Background information
- Born: 1 December 1926
- Died: 21 November 2020 (aged 93)
- Occupation: Musician
- Instrument: Piano

= Christian Azzi =

French jazz musician (1926–2020)

Christian Azzi (1 December 1926 – 21 November 2020) was a jazz pianist. He studied piano at the Schola Cantorum de Paris. He discovered jazz music during World War II, specially through recordings made by V-Disc (Victory disc) for the American soldiers.

==Career==
He is best known for interpreting Jazz from New Orleans. In 1946, he became part of Claude Luter's orchestra with regular gigs at Caveau des lorientais, a celebrated jazz venue. In February 1948, with encouragement from Hugues Panassié, the orchestra played at the first jazz festival in Nice, with immediate success. They also did the soundtrack of French comedy Rendezvous in July.

In 1949, Sidney Bechet chose the band for his musical career, and Christian Azzi became his official pianist. Sidney Bechet and his orchestra played at the club du Vieux-Colombier, upon invitation from Paul Annet Badel. This line-up with Bechet playing at the club became very celebrated. When Christian Azzi left Bechet in 1953, he already had 100 registered songs with him in addition to 60 songs with Claude Luter. He also made songs with Maxim Saury (18 titles), Don Byas (6 titles) and solo (4 titles).

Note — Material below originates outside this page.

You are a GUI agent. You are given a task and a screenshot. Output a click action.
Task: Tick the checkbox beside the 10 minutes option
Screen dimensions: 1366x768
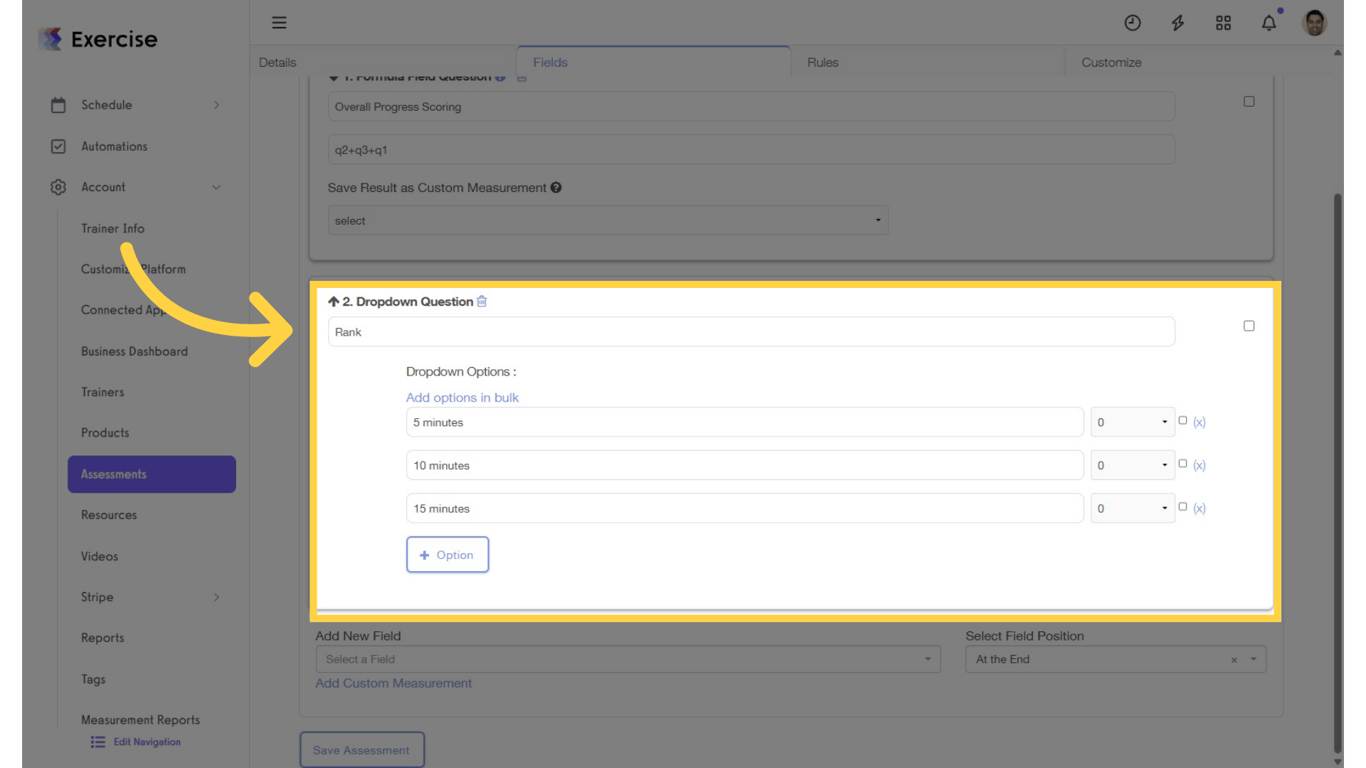click(1184, 463)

Azzi was member at various times of Claude Luter et ses Liorentais, Maxim Saury et son orchestre,
Sidney Bechet et l'orchestre de Claude Luter. He also headed the Poumi Arnaud & Christian Azzi Sextet.

Towards the end of his career, Azzi and Poumy Arnaud a drummer with Sidney Bechet created Sidney Bechet Memory Orchestra, in tribute to the musician. Many former musicians who had worked with Bechet joined in. They revived many old tunes including the much-loved titles like "Petite Fleur" and "Dans les rues d’Antibes".